Breanne moved to New York from Iowa like anyone who wants to get lucky with their hopes and dreams. She lives alone which I'm jealous of since I have yet to reach that stage. She likes fit guys, drinking, clubbing, fitness, sushi, brownies, GTA, Minecraft, Fortnite, and rice cake.

I feel like a loser having a crush on Breanne. Writing it down makes me feel lower, but it's the healthiest way I can deal with my feelings. In the beginning, I was a sarcastic asshole to Breanne. It was my way of resisting my attraction. I started liking her when I learned she looks up members on Instagram from their MOSO profile the same way I do. I like when she smiles and her golden-brown rimmed eyes. It's like looking into space. I like how straight forward she is and how she pays attention to detail. She can make me smile and laugh when I don't want to. I gotta hand it to the girl. She's a personality that rubbed off on me a bit. Okay, well, maybe a lot. I try to keep quiet and avoid Breanne most of the time. A part of me wants her to talk to me and see if she can meet me eye-to-eye. She's a challenge that I would take on. I want to know how far she would go while I played hard to get.
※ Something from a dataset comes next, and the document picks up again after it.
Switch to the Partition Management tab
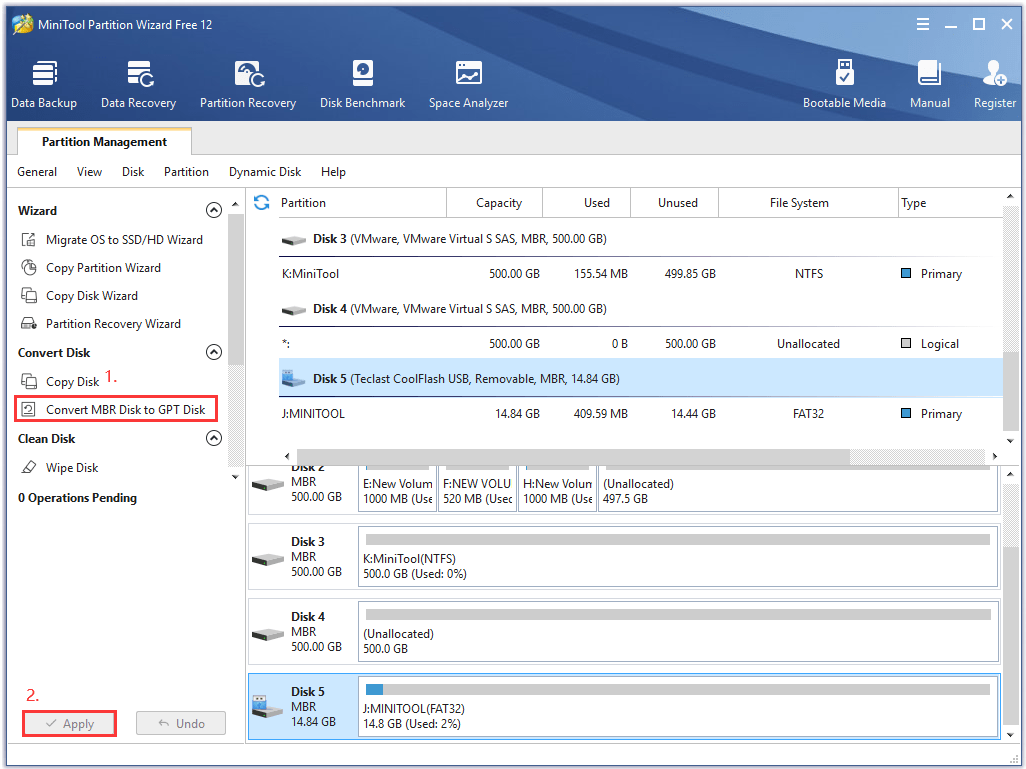 point(103,141)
I like the way she says, "Huh?" and "Whut?" It's weird. I hate when she calls me her bestie. I keep telling her I'm not. When it comes to friendship, I've learned three things. First, be cautious. Second, loyalty is key. And third, you can't be friends with someone who you genuinely like.

Breanne draws too. She drew an octopus and fishes in an ocean on a post-it note. I would gaze at it where she stuck it on the desk. She inspired me to get back to drawing. I ended up doing Mario and Squidward. The way Breanne draws is basic. I do everything exactly how it is. When I drew Mario, she drew Yoshi. I took it from her when she was about to throw it away. When I went to my room, I put it in the back of my sketch book. But then I eventually ripped it to pieces as means of giving up my feelings for her. I wish I didn't.

Brianne can dance. I've only seen her do a few drops and movements of her hips, but I know she can do more. I had this scenario in my head where we would have a battle in a circle of people at a club. She pulls off her best moves and I do my own. If I win, I win her. And if she wins, she gets my wallet.

Now, if I were to make a list of things I didn't like about Breanne, it be this:

1. She's a Republican. And by that meaning not an LGBT fan, pro-life, and possibly racist.

2. She's stubborn and doesn't listen.

3. She has guys drooling over her on Hinge which she refers to as fishes. And she currently has a thing with someone else. Might be a fish on the side.

4. She's a fool. Like me. The difference is I know not to be consistent after the first few minutes.

I want to tell Breanne I like her, but my experience taught me to never do that. I don't like being rejected and I don't want to set myself up for it. I may like Breanne, but I'm not an idiot. I can't allow myself to be. It'll only complicate things at my job. On instinct, I think Breanne is dangerous. It's almost tempting to know what or how.